Directions :: Copy out, word for word, the part of the forum thread on using a 20 gauge for squirrels and rabbits that opens with the words containing "## FishnNut1956 (Nov" and closes with "I get a dog.".

+++ Text excerpt

# 20 guage



## predator hunter (May 4, 2006)

would a 20 guage be to much on squirrels and rabbits?


----------



## Brower (Mar 10, 2006)

No, perfect for rabbits....maybe a lil strong on squirrls but hopefully if your planning on eating them try and get as much of the shot into the head that way you dont ruin to much meat.


----------



## predator hunter (May 4, 2006)

thanks for the info


----------



## Brower (Mar 10, 2006)

no problem


----------



## Remington 7400 (Dec 14, 2005)

Yes a 20 is a great squirrel gun. Don't know where you guys are hunting but a .410 don't reach up into the tops of the oaks and hickories here in Kentucky worth a $hit. Most of the guys you see hunting here actually prefer the 12 ga. Full chokes and high brass number 6's, talk about bang flop! :lol:


----------



## predator hunter (May 4, 2006)

lol. I have a 410 and I have the same problem. :sniper:


----------



## Gohon (Feb 14, 2005)

I often use a 20 gauge full choke, sometimes mod choke but have pretty much gone to #4 shot for squirrels. Reason being is less shot with the #4's but great penetration. It only takes a few pellets to down a squirrel and if you pattern your gun you can actually learn to take the squirrel with the edge of the pattern which usually puts the shot in the head and shoulders only. Of course if he just has his head poked out it is a straight on shot. Ditto for rabbits. Number 4's or 5's are my choice but #6's work well also............ I just like the larger shot for less meat damage. Wouldn't use anything smaller than that though unless you like picking lead from your teeth. Thing is, pattern your shotgun so you know where it shoots.


----------



## FishnNut1956 (Nov 29, 2006)

Yes, a 20 would work great. I have used a 12 with a full choke for years. I wouldn't say that I never ruin any meat, but I usually get the head shot. Knowing your pattern is the key, in my opinion, to successful hunting with the shotgun. 
I'm trying a .22 now, but may go back to the shotgun, unless I get a dog.


----------

++++++
+++ Supplied information

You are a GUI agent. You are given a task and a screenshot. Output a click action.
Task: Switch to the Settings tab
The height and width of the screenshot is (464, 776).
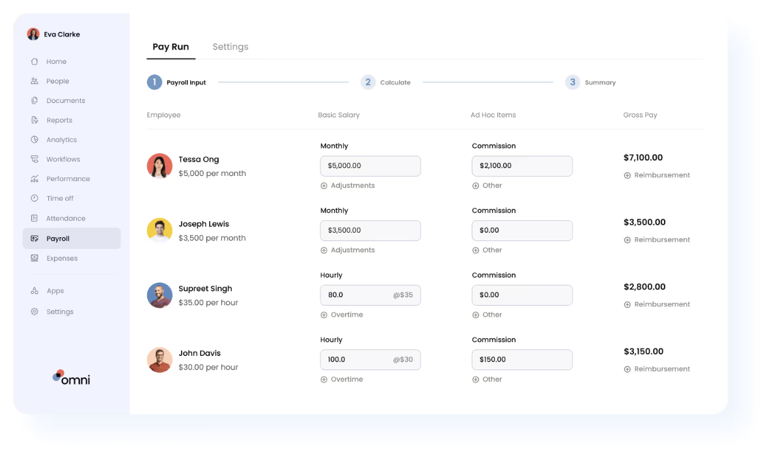click(230, 47)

++++++

Task result ::
## FishnNut1956 (Nov 29, 2006)

Yes, a 20 would work great. I have used a 12 with a full choke for years. I wouldn't say that I never ruin any meat, but I usually get the head shot. Knowing your pattern is the key, in my opinion, to successful hunting with the shotgun. 
I'm trying a .22 now, but may go back to the shotgun, unless I get a dog.